The Projection Pattern

Projections are materialized views computed incrementally from events:

pub trait Projection: Send + Sync {
    fn name(&self) -> &str;
    fn process(&self, event: &Event) -> Result<()>;
    fn get_state(&self, entity_id: &str) -> Option<Value>;
    fn clear(&self);
    fn snapshot(&self) -> Option<Value> { None }
    fn restore(&self, _snapshot: &Value) -> Result<()> { Ok(()) }
}

Every projection gets the same event stream. Each maintains a different index:

Projection	What it indexes	Query cost
NodeState	node properties by entity_id	O(1) DashMap lookup
AdjacencyList	outgoing edges per node	O(1) DashMap lookup
VectorIndex	HNSW over embeddings	O(log n) approximate NN
DomainIndex	nodes grouped by domain	O(1) DashMap lookup
CrossDomain	edges spanning domain boundaries	O(1) DashMap lookup
CompressedIndex	auto-generated markdown TOC	O(1) cached

Adding a new index means implementing Projection — the event store replays existing events through it on registration.

The Compressed Index

zer0dex's big insight: vector similarity finds X or Y when you ask "how does X relate to Y?" — rarely both.
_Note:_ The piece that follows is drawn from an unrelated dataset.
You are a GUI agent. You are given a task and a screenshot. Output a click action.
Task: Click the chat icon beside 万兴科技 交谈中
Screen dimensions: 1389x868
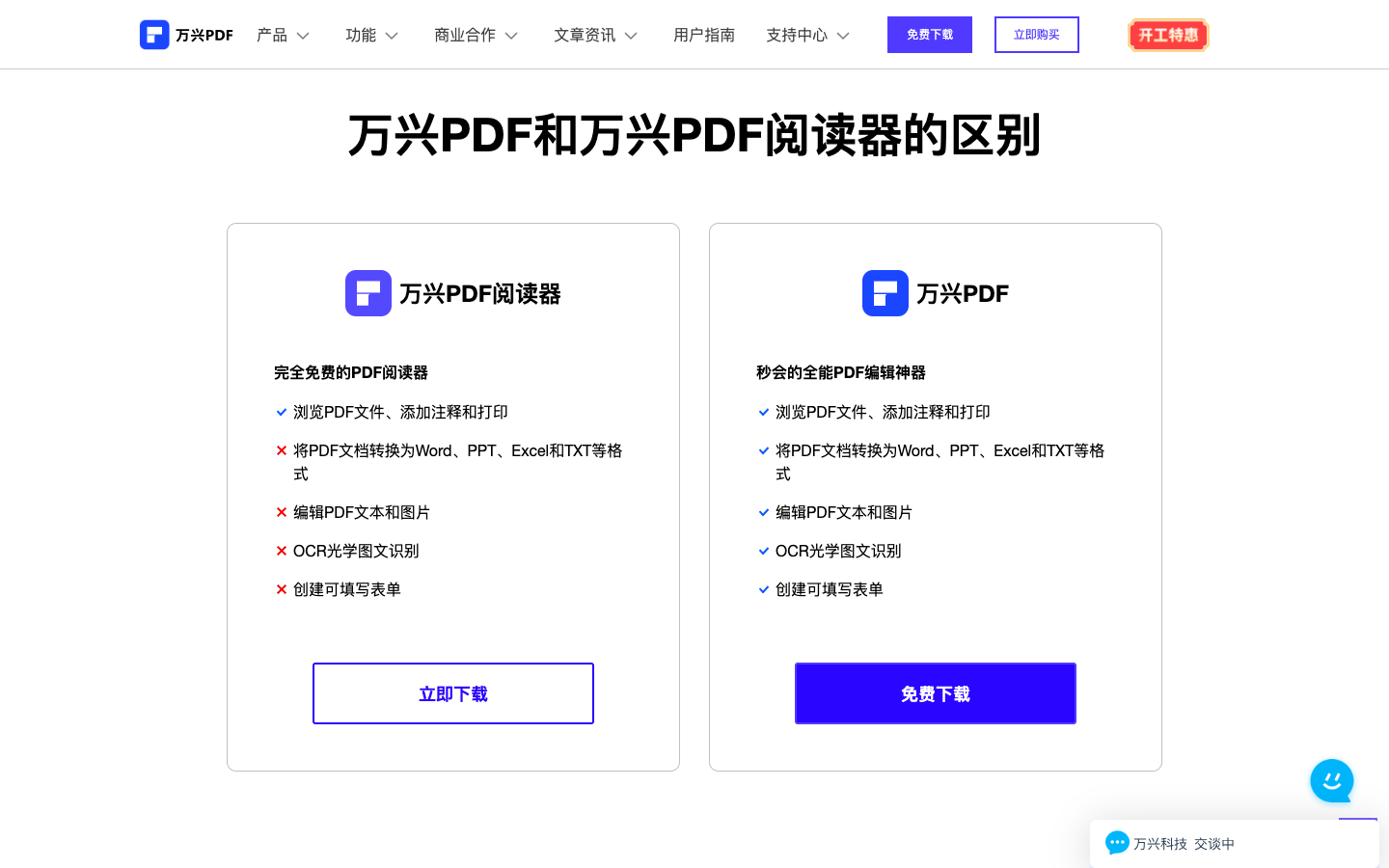coord(1117,843)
A structured markdown index bridges this gap.

Our version auto-generates from projections:

pub fn build_heuristic_index(summary: &IndexRawSummary) -> String {
    // Organized by domain, sorted by node count
    // Cross-references section shows domain pairs + relation types
    // Token budget: 500-2000 adaptive
}

The index updates as events flow in. No manual maintenance.

SOLID Refactoring

We started with a CompressedIndexProjection that maintained its own domain maps — duplicating what DomainIndexProjection and CrossDomainProjection already tracked. Three projections independently maintaining the same node_id → domain HashMap.

The refactor:

Extracted LlmBackend trait — OllamaBackend implements it; adding OpenAI is a new struct, not a modification
Removed duplicated state — build_raw_summary() reads from existing projections, doesn't maintain its own copies
DI constructor — RecallEngine::with_dependencies() for testing with mock backends
reqwest::Client reuse — stored as field, created once instead of per-request

Why Rust

Three reasons, all pragmatic:

Single binary deployment. cargo install allsource-prime — no runtime, no Docker, no Python environment. The MCP server is a 30MB static binary.
DashMap for concurrent projections. Multiple projections process the same event stream concurrently. DashMap's sharded lock-free reads give us 12μs query latency without unsafe code.
The Projection trait composes. Rust's trait system lets us mix projections freely — add a new index by implementing a trait, register it, and the store replays events through it. No reflection, no runtime cost.

What's Next

The compressed index is the foundation. Next:

LLM-assisted summarization — use a local model to generate natural-language index from the heuristic scaffold
Benchmark publication — LoCoMo and LongMemEval scores with real embeddings
WASM target — run Prime entirely in the browser for interactive demos

The code is at github.com/all-source-os/all-source. The examples are in apps/core/examples/.